## PASSAGE PROVIDED

Qatar embraced protest when it supported Qatari policies, such as the Gulf state’s increasingly assertive denunciation of double standards in Western criticism of discrimination against LGBT people or its refusal to establish diplomatic relations with Israel in the absence of a resolution of the Israeli-Palestinian conflict.

However, protesters and foreign media quickly encountered the limits of Qatari tolerance and notions of freedom of expression when they touched on politically sensitive issues, ranging from support for LGBT rights to solidarity with demonstrators in Iran, who have defied a brutal crackdown by security forces in more than two months of anti-government manifestations.

As a result, the debate on double standards at times amounted to the kettle calling the pot black.

That is not to question the legitimacy of criticism levelled by Qatar and its critics at each other. However, it is to note that both parties’ credibility is in question because of their inconsistencies and failures to put their own houses in order.

## STATED EXERCISE 1
In the passage on Qatar and protest, what puts the credibility of both Qatar and its critics in question?
## STATED EXERCISE 2
Write the next part of the passage on Qatar and protest, picking up after its final sentence.
The lines that come next are from a separate source.

## RECORDED DATA

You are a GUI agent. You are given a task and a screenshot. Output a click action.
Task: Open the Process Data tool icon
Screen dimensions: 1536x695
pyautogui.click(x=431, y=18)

## TASK RESULT 1
Their inconsistencies and their failures to put their own houses in order.

## TASK RESULT 2
“On one level, the World Cup is unfolding smoothly. On another, we go from crisis to crisis,” said a journalist covering the tournament for a major Western news organisation.

Photographers were often on the frontline as Qatari authorities stopped them from snapping pictures of security forces preventing fans from wearing clothing to matches or taking into stadiums paraphernalia that signalled support for Iranian protesters or LGBT rights.

‘The real test case will be when the United States plays Iran. That could be the crescendo in the clash over what protesters and media can and cannot do,” said another journalist.

The November 29 match is likely the World Cup’s most politically charged game, with talks to revive the 2015 international agreement that curbed the Islamic republic’s nuclear programme all but dead and Iraq-mediated negotiations with archrival Saudi Arabia suspended.

Iran accuses the United States, Saudi Arabia, and Israel of inciting the sustained anti-government protests.

The US Soccer Federation joined the fray with Iran ahead of the two nations’ World Cup match when it briefly displayed Iran’s national flag on social media without the emblem of the Islamic Republic, saying the move was in support of protesters in Iran.

Iran accused the federation of removing the name of God from their national flag and said it would complain to FIFA. However, US Soccer later restored the Islamic republic’s flag on social media.

Meanwhile, Qatari nationals, intending to protest against Western double standards in criticism of the Gulf state, didn’t encounter problems entering the stadium to watch Germany’s group stage match against Spain.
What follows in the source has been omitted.